In June, cultivated meat was officially ok’d to enter the U.S. market after the USDA granted regulatory approval to Upside Foods and Eat Just’s Good Meat. It was a milestone moment for the industry. But for consumers interested in trying out the much-talked about product, most were out of luck. 

Both companies’ cultivated meat products are only available in the food service arena — Upside’s cultivated chicken at Bar Crenn in San Francisco, and Good Meat chicken at one of José Andrés’s restaurants in Washington. 

Not only does a taste test require travel, but the dishes come at a pretty penny as well for consumers. 

San Francisco’s Michelin-starred Bar Crenn is offering an Upside Foods experience for $150 a person, but you ‘ll have to be added to the queue on a waitlist for a reservation. The upscale restaurant is “proud to be the only restaurant in the world,” to serve the dish, they said. 

In the nation’s capital, consumers at China Chilcano can try Good Meat’s cultivated chicken for $70 a pop as part of the Michelin-starred chef’s tasting menu, but the restaurant can only produce a handful of plates each week because it must be made in small batches. 
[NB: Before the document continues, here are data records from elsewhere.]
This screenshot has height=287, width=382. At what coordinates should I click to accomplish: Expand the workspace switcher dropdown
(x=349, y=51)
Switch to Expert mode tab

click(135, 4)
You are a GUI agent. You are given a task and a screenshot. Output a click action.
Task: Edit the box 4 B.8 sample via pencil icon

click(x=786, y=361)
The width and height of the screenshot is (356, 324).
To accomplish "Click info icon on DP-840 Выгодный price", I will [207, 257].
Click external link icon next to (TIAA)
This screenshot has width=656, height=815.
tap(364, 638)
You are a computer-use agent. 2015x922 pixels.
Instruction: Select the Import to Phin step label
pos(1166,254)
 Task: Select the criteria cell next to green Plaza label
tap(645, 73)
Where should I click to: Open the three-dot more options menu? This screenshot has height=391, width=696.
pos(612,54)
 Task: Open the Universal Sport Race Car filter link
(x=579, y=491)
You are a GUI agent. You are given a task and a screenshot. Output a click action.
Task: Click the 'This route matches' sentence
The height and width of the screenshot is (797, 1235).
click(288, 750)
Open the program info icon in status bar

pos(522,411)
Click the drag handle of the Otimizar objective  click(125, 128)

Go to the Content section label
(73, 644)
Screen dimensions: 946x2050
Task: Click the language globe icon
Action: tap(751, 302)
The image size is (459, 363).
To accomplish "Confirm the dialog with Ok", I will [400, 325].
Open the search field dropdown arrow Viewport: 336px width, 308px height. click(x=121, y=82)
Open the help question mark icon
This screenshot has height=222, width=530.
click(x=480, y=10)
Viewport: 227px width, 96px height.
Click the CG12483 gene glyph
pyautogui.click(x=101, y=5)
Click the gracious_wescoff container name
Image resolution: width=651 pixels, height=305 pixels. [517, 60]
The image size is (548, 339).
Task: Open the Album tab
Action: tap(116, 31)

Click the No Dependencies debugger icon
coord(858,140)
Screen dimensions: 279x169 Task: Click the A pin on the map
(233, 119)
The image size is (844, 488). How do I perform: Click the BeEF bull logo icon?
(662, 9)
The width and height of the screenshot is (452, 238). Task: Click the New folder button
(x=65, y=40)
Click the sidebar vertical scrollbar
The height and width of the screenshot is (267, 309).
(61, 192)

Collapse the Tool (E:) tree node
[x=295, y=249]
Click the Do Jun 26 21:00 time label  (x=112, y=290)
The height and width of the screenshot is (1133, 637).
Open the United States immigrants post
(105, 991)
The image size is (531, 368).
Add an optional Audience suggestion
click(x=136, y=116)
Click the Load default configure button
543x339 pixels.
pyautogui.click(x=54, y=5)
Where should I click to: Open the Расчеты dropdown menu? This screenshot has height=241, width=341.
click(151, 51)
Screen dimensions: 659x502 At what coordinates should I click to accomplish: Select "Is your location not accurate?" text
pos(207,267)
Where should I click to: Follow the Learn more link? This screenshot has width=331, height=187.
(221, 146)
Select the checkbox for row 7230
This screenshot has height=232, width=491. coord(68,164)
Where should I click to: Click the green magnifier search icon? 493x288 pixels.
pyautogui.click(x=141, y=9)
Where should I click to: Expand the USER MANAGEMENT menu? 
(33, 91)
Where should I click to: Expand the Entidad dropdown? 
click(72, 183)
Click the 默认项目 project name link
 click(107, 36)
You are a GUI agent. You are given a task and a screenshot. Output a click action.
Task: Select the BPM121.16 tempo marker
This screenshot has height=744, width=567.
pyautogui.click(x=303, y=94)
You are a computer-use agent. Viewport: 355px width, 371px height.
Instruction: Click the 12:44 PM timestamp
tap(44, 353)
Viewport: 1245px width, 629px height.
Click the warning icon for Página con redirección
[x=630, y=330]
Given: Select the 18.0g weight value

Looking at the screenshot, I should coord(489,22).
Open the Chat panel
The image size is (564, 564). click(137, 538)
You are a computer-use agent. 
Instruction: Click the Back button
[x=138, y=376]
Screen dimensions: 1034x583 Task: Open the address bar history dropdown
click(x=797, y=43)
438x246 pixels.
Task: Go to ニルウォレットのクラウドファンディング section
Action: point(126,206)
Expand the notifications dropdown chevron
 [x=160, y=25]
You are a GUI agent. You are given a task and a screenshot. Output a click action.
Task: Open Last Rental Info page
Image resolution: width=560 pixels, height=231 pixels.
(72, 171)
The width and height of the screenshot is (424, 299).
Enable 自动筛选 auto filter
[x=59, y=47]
There are no more regulatory hurdles in order for these cultivated meat items to land on grocery store shelves, attorneys Brian Sylvester and Tommy Tobin of Perkins Coie told Food Dive in an interview. But despite this, neither company is in a hurry to get there products in a grocery store.

In fact, Upside Foods COO Amy Chen told Food Dive in an interview that the cultivated meat maker was still “five to ten years out,” from being on grocery shelves.

The consumer mindset

Consumers shop the frozen aisle of their local grocer much differently from how they search a menu. In fact, sometimes consumers won’t eat a product at home but will eat it out at a restaurant. 

“From a consumer perspective, we’ve got work to do to educate consumers and get them on board with what cultivated meat is, now that they can try it and put it in their mouths,” said Chen. 

The strategy to allow consumers to taste the product exclusively through the hands of a Michellin starred chef like Dominique Crenn was no accident. 

“When you think about the frame of mind of a consumer when they go into a restaurant, they’re more open to innovation. They’re excited to try new things. They know that a professional chef is going to prepare something that’s going to be delicious, and that’s an exciting proposition for consumers to experience cultivated meat for the first time,” said Chen. 

According to Sylvester and Tobin, among the biggest challenges facing the cultivated meat category is consumer education. Given the expensive and exclusive nature of restaurants like Bar Crenn and China Chilcano, Upside Foods and Eat Just are far away from getting the general public on board with their products.

“Anybody who has worked in the food business for as long as I have, has seen a lot of different marketing tactics to make a consumer feel guilty about the foods they do enjoy. But solving the problems of food supply chains is really up to the food companies,”  Nicole Johnson Hoffman, board member at alternative protein maker Meati Foods told Food Dive in an interview. 

Johnson Hoffman has over two decades of experience in the food and agriculture industry, mostly in the animal protein business at Cargill

“One thing that’s interesting is that these CEOs are promising a ‘magical experience’, and so I want to know if the dish stands up to that,” said Soleil Ho, restautant critic at the San Francisco Chronicle on the Fifth & Mission podcast. The critic admitted that the dish did have an unpleasant toughness to it.

Two things can happen — people try the product out of curiousity, and then never agian, or, people become repeat consumers once the cost comes down.